Text block

Open imiric opened 3 years ago
I tried to add a test for the 1001 (going away)
status. Let's keep it here only for reference.
func TestConnectionGoingAway(t *testing.T) {
const wantErr = "websocket: close 1001" // going away
done := make(chan struct{})
server := testutils.NewWSTestServer(t,
"/going-away",
http.HandlerFunc(func(w http.ResponseWriter, req *http.Request) {
conn, err := (&websocket.Upgrader{}).Upgrade(w, req, w.Header())
require.NoError(t, err)
conn.WriteControl(
websocket.CloseMessage,
websocket.FormatCloseMessage(websocket.CloseGoingAway, ""),
time.Now().Add(time.Second),
)
<-done
defer func() {
done <- struct{}{}
}()
var any interface{}
err = conn.ReadJSON(any)
require.ErrorContains(t, err, wantErr)
}))
defer server.ServerHTTP.Close()
url, _ := url.Parse(server.ServerHTTP.URL)
wsURL := fmt.Sprintf("ws://%s/going-away", url.Host)
ctx := context.Background()
conn, err := NewConnection(
ctx,
wsURL,
NewLogger(ctx, NullLogger(), false, nil),
)
require.NoError(t, err)
// close the connection before the client has a chance to read
// from it. this will result in a "going away" error.
conn.Close()
done <- struct{}{}
action := target.SetDiscoverTargets(true)
err = action.Do(cdp.WithExecutor(ctx, conn))
require.ErrorContains(t, err, wantErr)

Information shown

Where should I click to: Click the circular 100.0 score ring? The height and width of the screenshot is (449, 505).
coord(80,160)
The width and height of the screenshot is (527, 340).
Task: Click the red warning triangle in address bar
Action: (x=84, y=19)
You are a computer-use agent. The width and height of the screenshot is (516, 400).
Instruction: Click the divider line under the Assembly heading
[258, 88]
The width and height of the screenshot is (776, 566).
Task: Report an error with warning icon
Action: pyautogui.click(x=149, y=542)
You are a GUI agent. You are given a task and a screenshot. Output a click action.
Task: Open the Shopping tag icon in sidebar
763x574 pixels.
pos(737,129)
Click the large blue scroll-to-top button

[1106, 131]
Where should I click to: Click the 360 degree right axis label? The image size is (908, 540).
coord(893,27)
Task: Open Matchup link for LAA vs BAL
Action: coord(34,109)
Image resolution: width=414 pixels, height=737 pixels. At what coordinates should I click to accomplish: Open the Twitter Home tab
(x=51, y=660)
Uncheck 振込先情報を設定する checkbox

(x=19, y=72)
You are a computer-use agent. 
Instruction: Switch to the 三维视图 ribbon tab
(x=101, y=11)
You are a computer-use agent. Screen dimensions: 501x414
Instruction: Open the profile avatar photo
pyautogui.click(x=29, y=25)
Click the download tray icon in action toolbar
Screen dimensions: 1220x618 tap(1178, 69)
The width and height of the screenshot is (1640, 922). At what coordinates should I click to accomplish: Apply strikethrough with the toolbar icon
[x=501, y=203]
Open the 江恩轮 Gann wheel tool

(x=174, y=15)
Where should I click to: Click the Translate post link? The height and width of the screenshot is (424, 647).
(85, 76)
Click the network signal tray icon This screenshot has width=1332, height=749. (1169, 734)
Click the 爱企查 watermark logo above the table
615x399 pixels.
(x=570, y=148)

Required tasks
- 1) From the going-away websocket test, list every identifier the code references with the prefix "websocket.".
- 2) Resume the going-away websocket test from its last line.
The records have no role in what comes next.

Answers per task
- 1) Upgrader, CloseMessage, FormatCloseMessage, CloseGoingAway

- 2)
<-done
}
This is what I saw after running the test for half an hour on my Mac:
--- FAIL: TestConnectionClosureAbnormal (0.10s)
--- FAIL: TestConnectionClosureAbnormal/closure_abnormal (0.07s)
connection_test.go:67:
Error Trace: connection_test.go:67
Error: Error message not equal:
expected: "websocket: close 1006 (abnormal closure): unexpected EOF"
actual : "websocket: close 1001 (going away)"
Test: TestConnectionClosureAbnormal/closure_abnormal
--- FAIL: TestConnectionClosureAbnormal (1.04s)
--- FAIL: TestConnectionClosureAbnormal/closure_abnormal (1.01s)
connection_test.go:67:
Error Trace: connection_test.go:67
Error: Error message not equal:
expected: "websocket: close 1006 (abnormal closure): unexpected EOF"
actual : "websocket: close 1001 (going away)"
Test: TestConnectionClosureAbnormal/closure_abnormal
--- FAIL: TestConnectionClosureAbnormal (2.00s)
--- FAIL: TestConnectionClosureAbnormal/closure_abnormal (2.00s)
connection_test.go:67:
Error Trace: connection_test.go:67
Error: Error message not equal:
expected: "websocket: close 1006 (abnormal closure): unexpected EOF"
actual : "websocket: close 1001 (going away)"
Test: TestConnectionClosureAbnormal/closure_abnormal
panic: test timed out after 10m0s
It happens while sending to or receiving from CDP. It's probably an I/O timeout issue. So we might want to give it a timeout somewhere in the code (probably in the connection.go
):
goroutine 451 [select, 9 minutes]:
github.com/grafana/xk6-browser/common.(*Connection).sendLoop(0xc000ce41c0)
/Users/inanc/xk6-browser/common/connection.go:351 +0x1d9
created by github.com/grafana/xk6-browser/common.NewConnection
/Users/inanc/xk6-browser/common/connection.go:148 +0x4d5
goroutine 74 [IO wait, 10 minutes]:
internal/poll.runtime_pollWait(0x6e00bf0, 0x72)
/usr/local/Cellar/go/1.17.1/libexec/src/runtime/netpoll.go:229 +0x89
internal/poll.(*pollDesc).wait(0xc000138498, 0xc0001fe000, 0x0)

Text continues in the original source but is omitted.